WHAT THE TASK REQUIRES:
Write out again only the lines that run from the start of the entries to the line containing "has width=1115, height=857.", both included.

DATA EXTRACT:
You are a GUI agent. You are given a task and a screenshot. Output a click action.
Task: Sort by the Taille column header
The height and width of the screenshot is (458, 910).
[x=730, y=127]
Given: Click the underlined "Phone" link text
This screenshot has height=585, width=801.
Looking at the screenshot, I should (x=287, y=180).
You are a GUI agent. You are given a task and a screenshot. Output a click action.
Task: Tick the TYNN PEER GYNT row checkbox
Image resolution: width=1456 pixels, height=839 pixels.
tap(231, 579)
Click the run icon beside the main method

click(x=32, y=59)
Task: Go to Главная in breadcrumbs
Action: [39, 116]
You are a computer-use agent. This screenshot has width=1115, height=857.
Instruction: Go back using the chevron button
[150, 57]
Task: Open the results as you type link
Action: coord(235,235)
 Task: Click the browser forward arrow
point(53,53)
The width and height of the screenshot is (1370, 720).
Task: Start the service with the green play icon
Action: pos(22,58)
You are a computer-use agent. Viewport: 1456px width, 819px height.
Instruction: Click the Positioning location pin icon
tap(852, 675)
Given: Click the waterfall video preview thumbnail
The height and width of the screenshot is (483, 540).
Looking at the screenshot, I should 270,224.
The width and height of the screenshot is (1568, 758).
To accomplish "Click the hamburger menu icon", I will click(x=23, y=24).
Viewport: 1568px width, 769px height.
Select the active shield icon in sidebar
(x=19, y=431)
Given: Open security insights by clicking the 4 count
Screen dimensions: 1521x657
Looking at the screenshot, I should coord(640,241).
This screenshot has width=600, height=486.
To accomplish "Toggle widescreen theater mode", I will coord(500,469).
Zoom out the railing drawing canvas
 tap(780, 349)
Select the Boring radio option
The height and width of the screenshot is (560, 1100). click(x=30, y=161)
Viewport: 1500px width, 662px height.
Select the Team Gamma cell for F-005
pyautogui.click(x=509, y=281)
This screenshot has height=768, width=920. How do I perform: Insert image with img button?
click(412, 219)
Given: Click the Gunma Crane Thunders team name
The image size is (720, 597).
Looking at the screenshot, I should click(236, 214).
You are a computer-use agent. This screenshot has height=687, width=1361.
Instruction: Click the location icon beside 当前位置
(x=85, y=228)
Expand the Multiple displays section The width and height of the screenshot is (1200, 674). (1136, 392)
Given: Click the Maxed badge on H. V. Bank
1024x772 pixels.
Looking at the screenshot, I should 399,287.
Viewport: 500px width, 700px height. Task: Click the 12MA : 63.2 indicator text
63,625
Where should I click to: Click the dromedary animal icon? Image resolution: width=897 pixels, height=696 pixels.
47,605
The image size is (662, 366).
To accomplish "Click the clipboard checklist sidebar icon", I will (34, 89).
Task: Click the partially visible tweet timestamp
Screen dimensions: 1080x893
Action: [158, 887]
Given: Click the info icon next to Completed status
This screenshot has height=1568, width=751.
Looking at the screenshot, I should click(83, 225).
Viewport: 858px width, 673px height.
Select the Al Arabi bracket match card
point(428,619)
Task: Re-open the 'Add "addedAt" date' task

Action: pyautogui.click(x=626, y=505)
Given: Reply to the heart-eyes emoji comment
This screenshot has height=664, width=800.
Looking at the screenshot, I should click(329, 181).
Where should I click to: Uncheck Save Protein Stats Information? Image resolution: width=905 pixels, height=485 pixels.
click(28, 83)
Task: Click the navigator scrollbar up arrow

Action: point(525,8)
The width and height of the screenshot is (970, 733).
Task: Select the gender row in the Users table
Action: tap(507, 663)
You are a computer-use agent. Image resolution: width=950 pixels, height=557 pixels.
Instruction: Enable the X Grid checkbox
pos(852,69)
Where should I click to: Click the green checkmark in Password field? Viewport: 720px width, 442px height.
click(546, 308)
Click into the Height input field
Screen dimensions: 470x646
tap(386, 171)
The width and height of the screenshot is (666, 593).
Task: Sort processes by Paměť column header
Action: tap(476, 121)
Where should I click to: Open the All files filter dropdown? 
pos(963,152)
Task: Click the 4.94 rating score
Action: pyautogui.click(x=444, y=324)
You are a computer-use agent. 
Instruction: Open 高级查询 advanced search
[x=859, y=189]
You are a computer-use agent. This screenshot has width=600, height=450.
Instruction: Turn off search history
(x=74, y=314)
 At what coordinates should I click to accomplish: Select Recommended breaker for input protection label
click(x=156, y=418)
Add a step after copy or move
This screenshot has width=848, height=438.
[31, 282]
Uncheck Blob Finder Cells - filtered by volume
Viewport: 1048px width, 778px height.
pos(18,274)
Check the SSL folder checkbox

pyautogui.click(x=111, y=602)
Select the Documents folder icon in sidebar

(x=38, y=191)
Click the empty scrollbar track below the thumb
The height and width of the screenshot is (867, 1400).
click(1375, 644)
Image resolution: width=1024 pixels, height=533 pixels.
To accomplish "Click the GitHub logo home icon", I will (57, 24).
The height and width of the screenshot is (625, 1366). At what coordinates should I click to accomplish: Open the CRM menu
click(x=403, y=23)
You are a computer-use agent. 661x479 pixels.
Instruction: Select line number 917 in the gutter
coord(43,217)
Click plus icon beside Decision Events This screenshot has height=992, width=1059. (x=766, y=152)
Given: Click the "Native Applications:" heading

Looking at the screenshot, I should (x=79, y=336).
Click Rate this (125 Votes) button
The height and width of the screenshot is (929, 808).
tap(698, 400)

WRITTEN ANSWER:
You are a GUI agent. You are given a task and a screenshot. Output a click action.
Task: Sort by the Taille column header
The height and width of the screenshot is (458, 910).
[x=730, y=127]
Given: Click the underlined "Phone" link text
This screenshot has height=585, width=801.
Looking at the screenshot, I should (x=287, y=180).
You are a GUI agent. You are given a task and a screenshot. Output a click action.
Task: Tick the TYNN PEER GYNT row checkbox
Image resolution: width=1456 pixels, height=839 pixels.
tap(231, 579)
Click the run icon beside the main method

click(x=32, y=59)
Task: Go to Главная in breadcrumbs
Action: [39, 116]
You are a computer-use agent. This screenshot has width=1115, height=857.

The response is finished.